YOUR GOAL: Keeping every word the same, give again only the lines from the one with "Open the 카테고리 dropdown" through the end of the data, both included, and leave every picture out.

(Data excerpts)
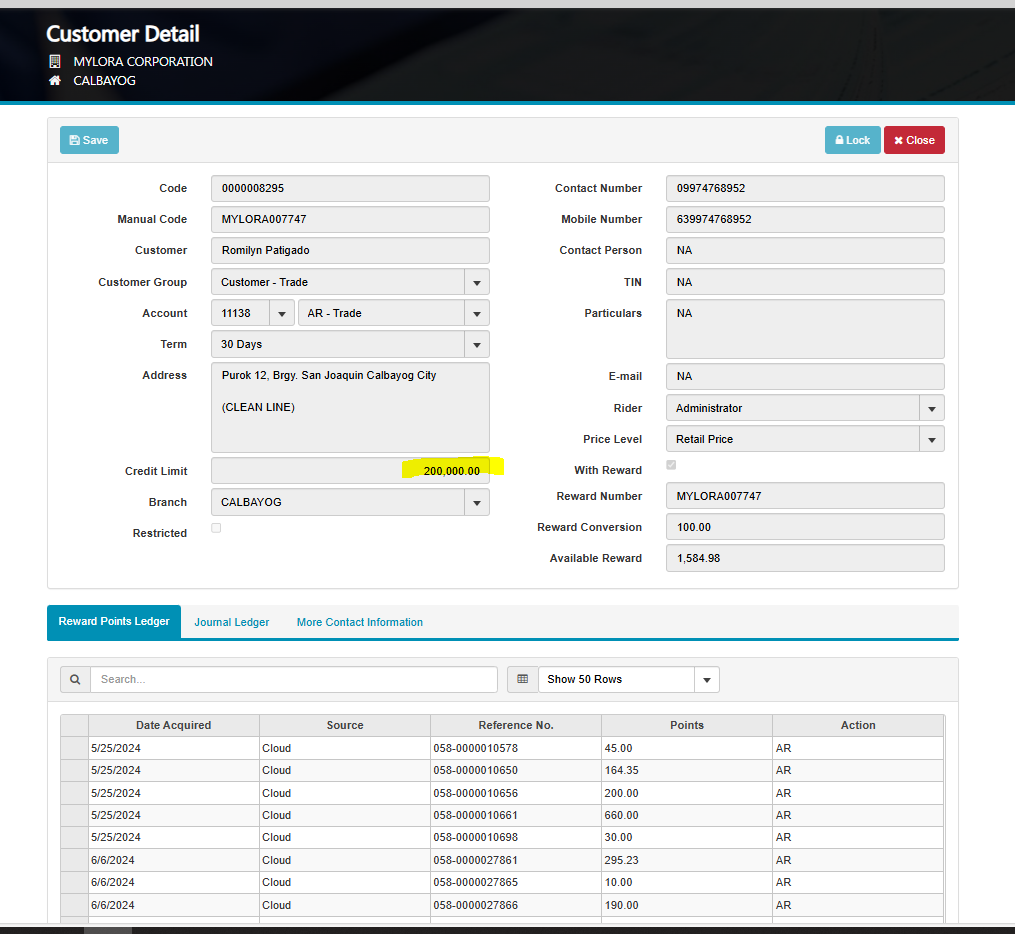Click the home icon beside CALBAYOG

click(x=55, y=81)
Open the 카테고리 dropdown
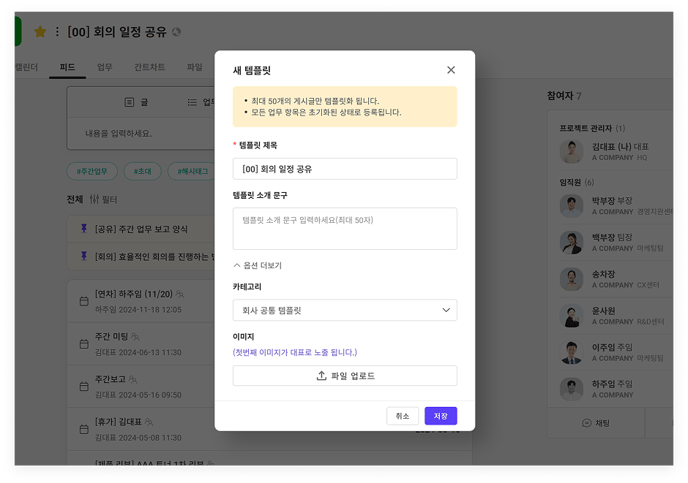This screenshot has height=483, width=688. coord(345,310)
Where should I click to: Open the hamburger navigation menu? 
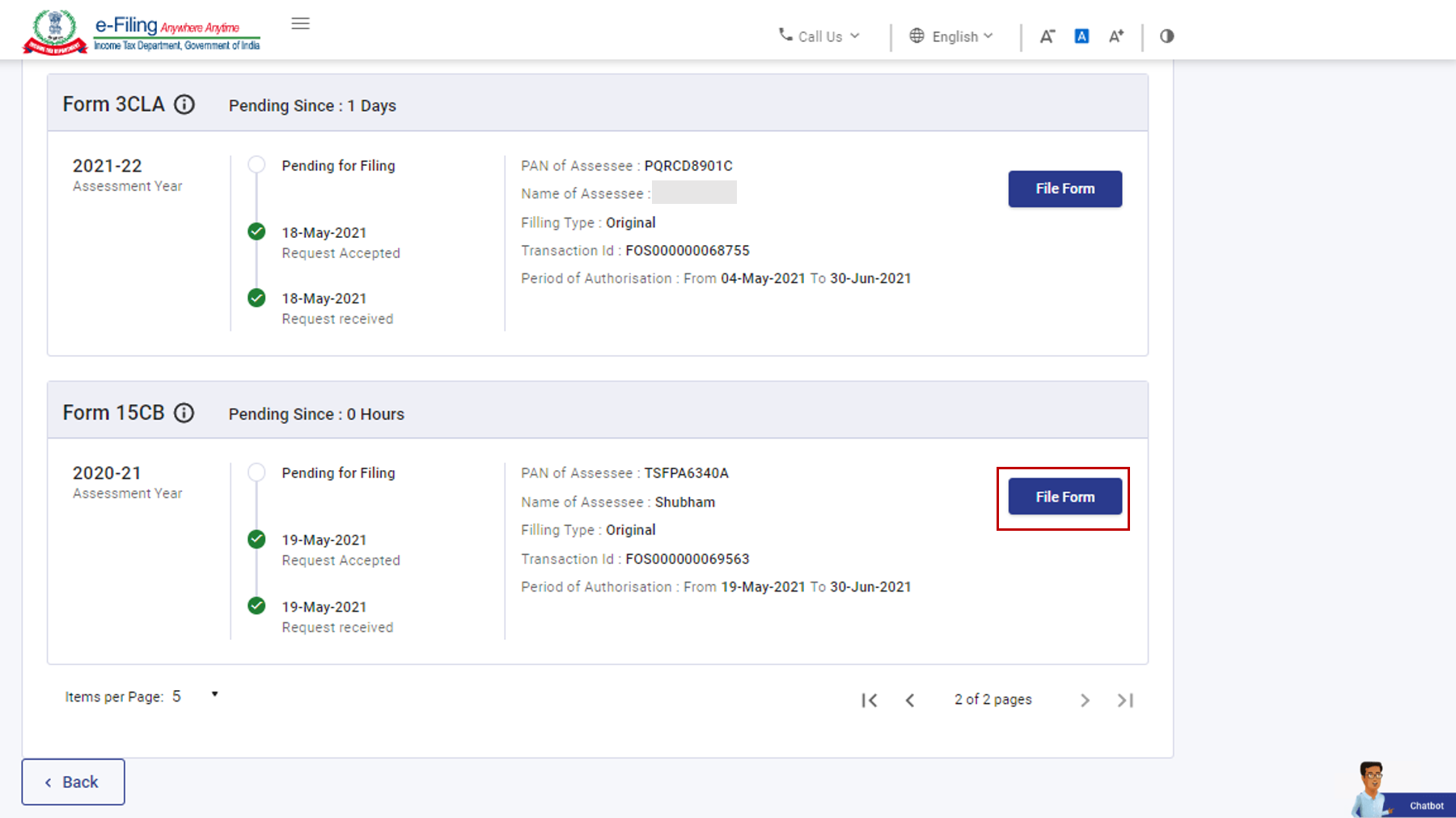point(300,23)
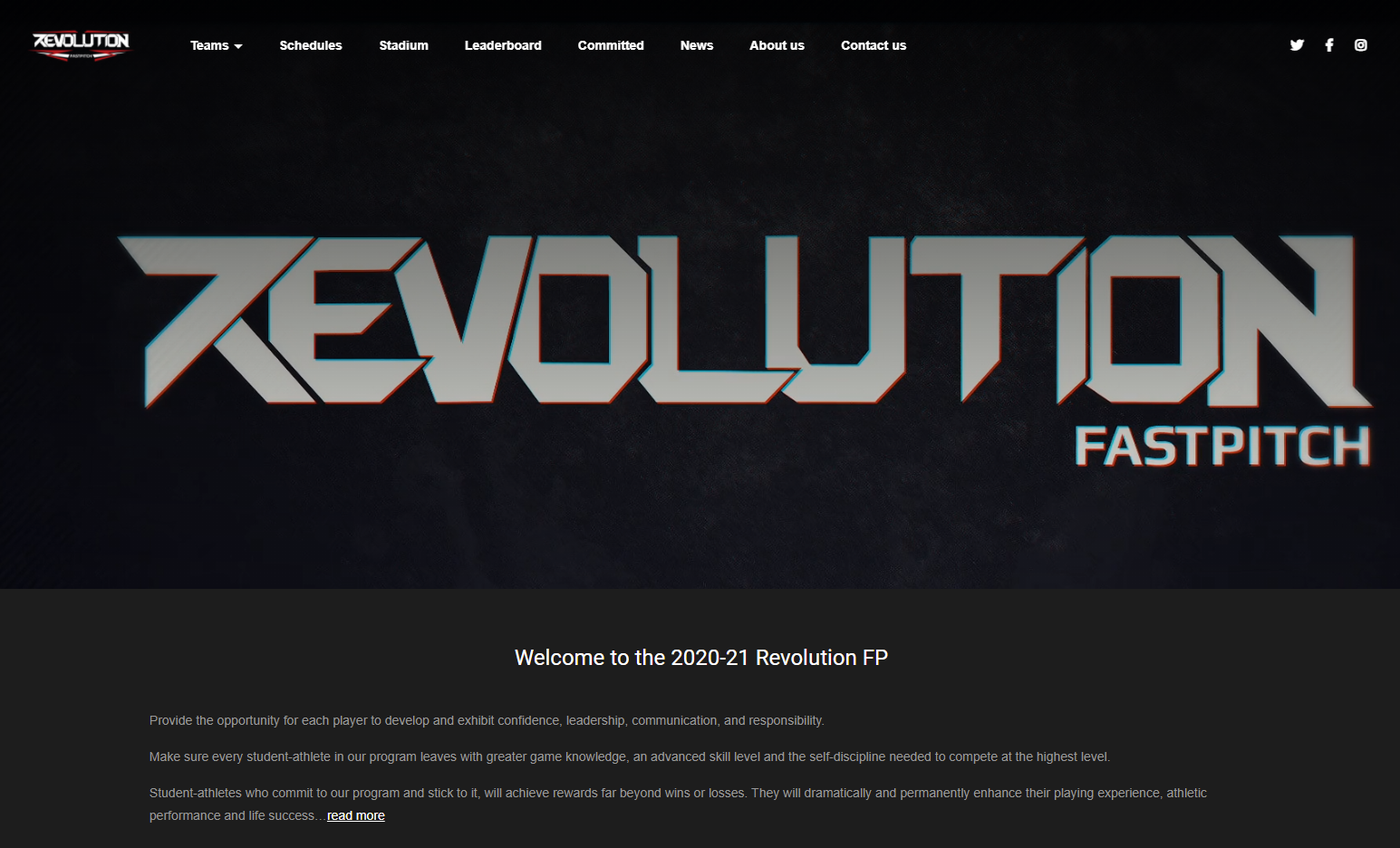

WRITTEN ANSWER:
Open the 카테고리 dropdown
This screenshot has height=483, width=688. coord(345,310)
Where should I click to: Open the hamburger navigation menu? 
point(300,23)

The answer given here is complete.